Plans for a multi-story hotel/apartment building on the southeast corner of Ninth and New Hampshire streets have shrunk in hopes of attracting more support from neighbors.
An architect for the project confirmed Thursday new plans reduce the number of apartments in the proposed building by 13 units. That has allowed the height of the eastern edge of the building — the portion closest to the residential neighborhood — to drop from four stories to three.
“We’ve heard a lot of concern about the height of the building, and we’re trying to respond to that,” said Micah Kimball, an architect with Treanor Architects. “We’ve circled the wagons to see what we can do to reduce the height.”
Circled or not, it appears developers still have a fight on their hands with several neighbors who live in the historic neighborhood along Rhode Island Street.
“We appreciate they’re trying to make it relate to the neighborhood better,” said Leslie Soden, president of the East Lawrence Neighborhood Association. “But it is still an ocean liner of a building.”
Soden said reducing the eastern edge of the building to three-stories is an improvement, but she said neighbors remain concerned much of the rest of the building is five stories tall, or actually six stories near its Ninth and New Hampshire entrance. Soden said a design that makes the entire building three stories — closer to the height of the adjacent Lawrence Arts Center — would be more acceptable.
A representative of the development team — which is led by Lawrence businessmen Doug Compton and Mike Treanor — said there is no way the project could be financially feasible if the overall building height was reduced to three stories. The project as proposed includes an 80-room TownePlace by Marriott hotel and 21 apartments, along with retail and restaurant space.

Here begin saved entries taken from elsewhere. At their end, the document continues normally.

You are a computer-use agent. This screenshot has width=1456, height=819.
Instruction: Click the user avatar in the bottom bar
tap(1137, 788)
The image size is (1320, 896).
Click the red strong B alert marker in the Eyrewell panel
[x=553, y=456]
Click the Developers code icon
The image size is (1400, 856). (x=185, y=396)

Bill Fleming, an attorney for the development group, said the hotel chain has set 80 rooms as a minimum, and the developers can’t eliminate more apartments and still make the project work from a financial standpoint.

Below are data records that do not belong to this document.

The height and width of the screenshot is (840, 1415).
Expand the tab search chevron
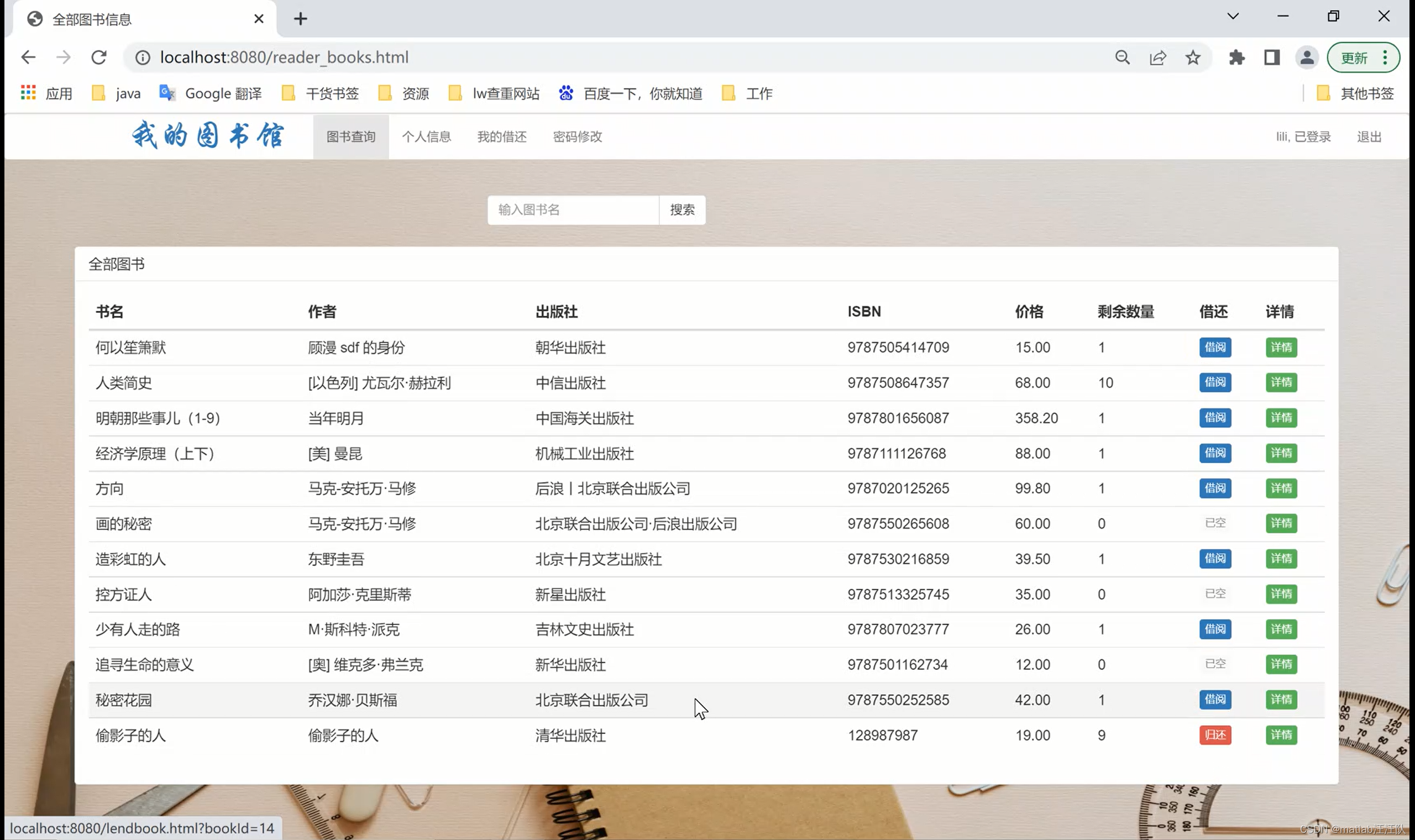[1233, 17]
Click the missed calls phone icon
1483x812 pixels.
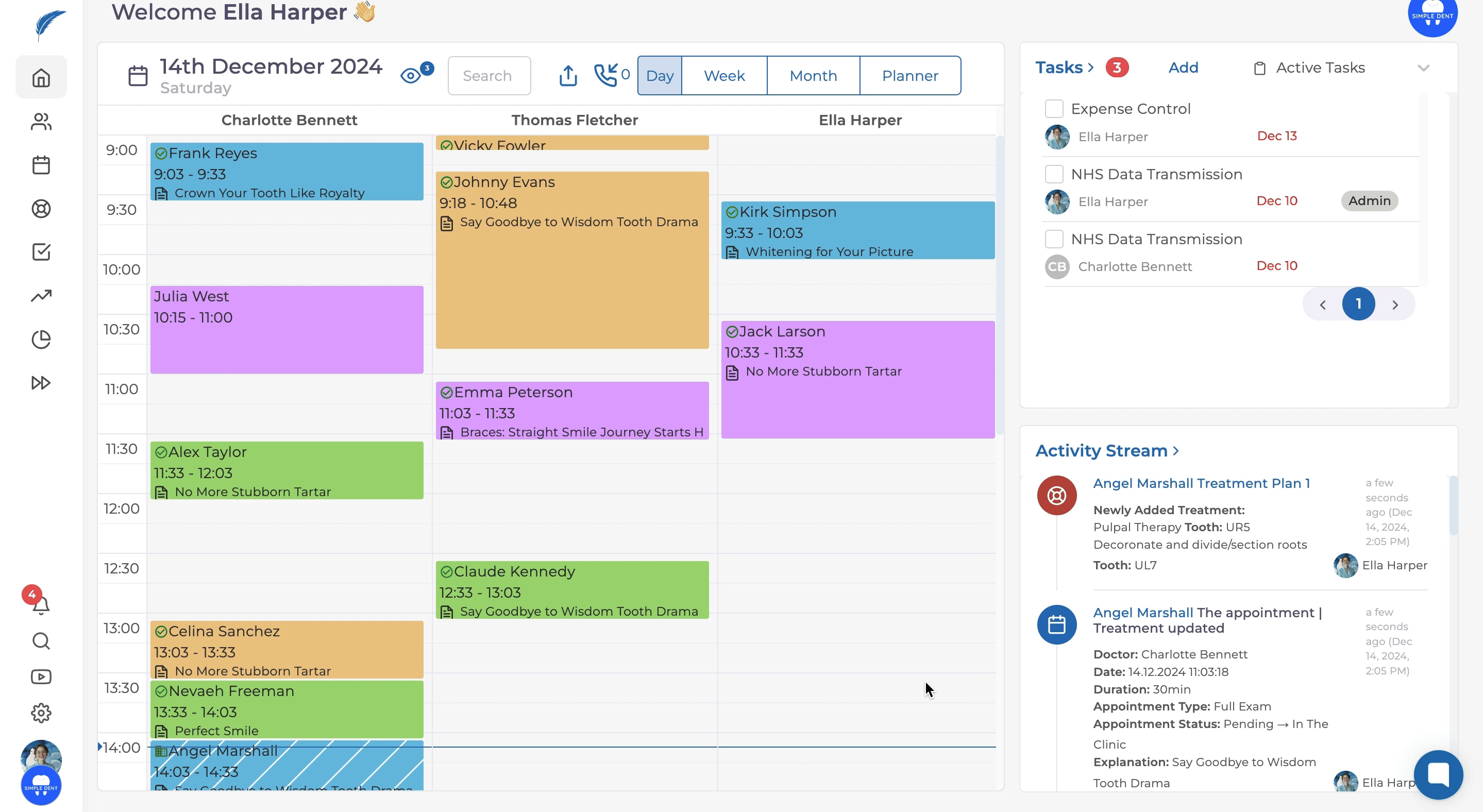pyautogui.click(x=605, y=75)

“This is absolutely the smallest we can go and still meet the project’s requirements,” Fleming said.
But Fleming said the new design includes several changes aimed to improve how the project works with downtown and the neighborhood. They include:
• Height changes. The building has two wings on its eastern edge that jut towards the neighborhood. Those both have dropped from four stories to three stories. The height of those wings now vary from 33 feet to 38 feet high, depending on the slope of the site. Kimball said the new heights are roughly equivalent to an existing 2.5 story home that is on the block.
• Plaza area. The eastern edge of the building includes a recessed area near the property’s alley. In previous plans, that area was to be used for a parking lot. The new plans call for the area to be an outdoor seating area for patrons of the hotel.
• Drive-thru removed. The original plans called for a vehicle drop-off lane between the new building and the existing Arts Center. The traffic lane would have put significant numbers of vehicles onto the alley between the building and the neighborhood. But the new plan eliminates the drop-off lane. The area between the Arts Center and the building would become an outdoor seating area. Plans now call for a new drop-off lane to be built alongside New Hampshire Street.
• A glass story. The portion of the building closest to the corner of Ninth and New Hampshire streets is planned to be 74-feet tall, down from 78-feet in a previous plan. That portion of the building continues to be six stories, but the top story is now planned to be a special glass story designed to let more light pass through the building.
Previously, the design called for a glass story on the southern end of the building, near the Arts Center. That story was designed to house an indoor swimming pool. The new plan eliminates that glass story and replaces it with one on the north end of the building, closer to the Ninth and New Hampshire intersection. The new glass story is designed to house a 4,000 square feet restaurant. The indoor pool has been scrapped and replaced with an outdoor pool on one of the roofs.
The developers are tentatively scheduled to present the new plans to the city’s Historic Resources Commission at its Feb. 16 meeting. The HRC previously rejected an earlier set of plans, and instructed the developers to significantly reduce the height of the building. If the HRC rejects the new plans, developers can appeal the decision to the Lawrence City Commission, which likely would hear the appeal in March.